What the exercise asks - List each line from the items below that contains the word "height".

Given data -
%%

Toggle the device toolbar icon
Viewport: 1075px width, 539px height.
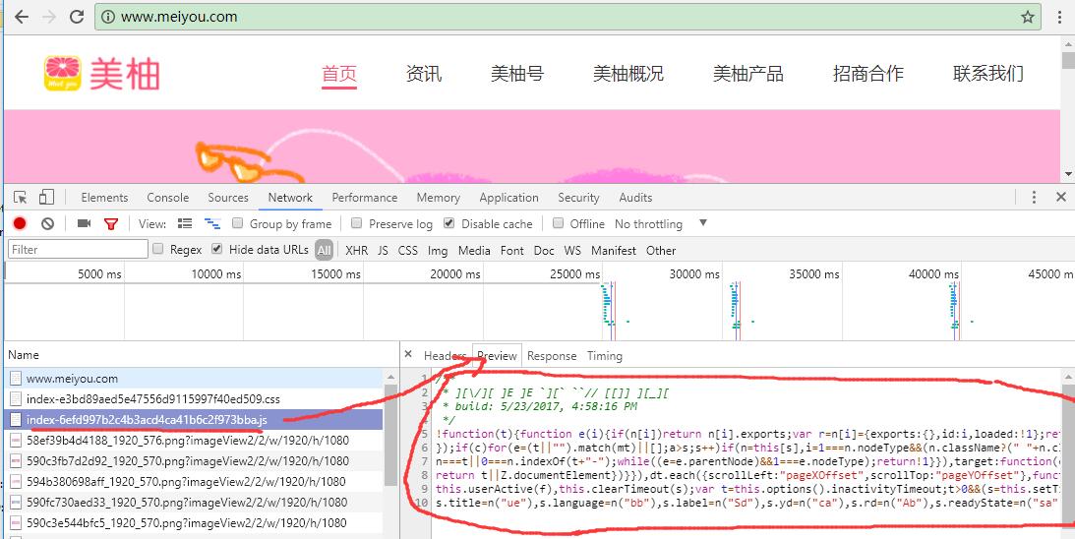(x=46, y=197)
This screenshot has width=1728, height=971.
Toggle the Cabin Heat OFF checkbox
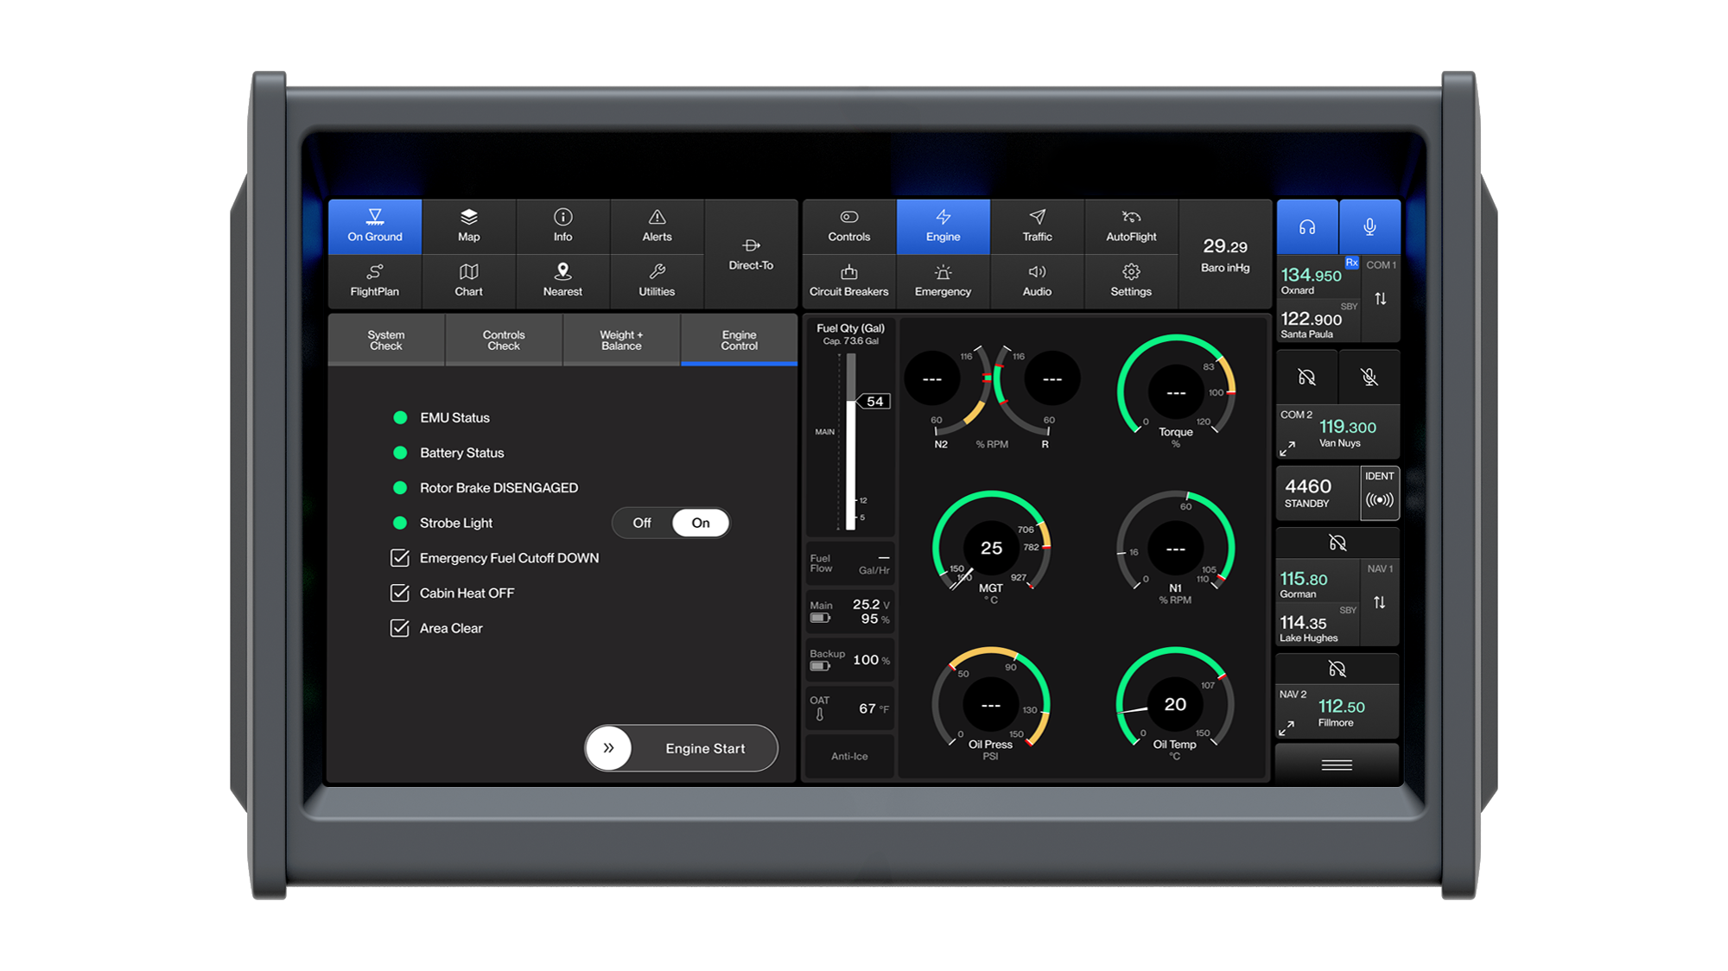point(400,593)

%%

Solution -
Viewport: 1075px width, 539px height.
This screenshot has width=1728, height=971.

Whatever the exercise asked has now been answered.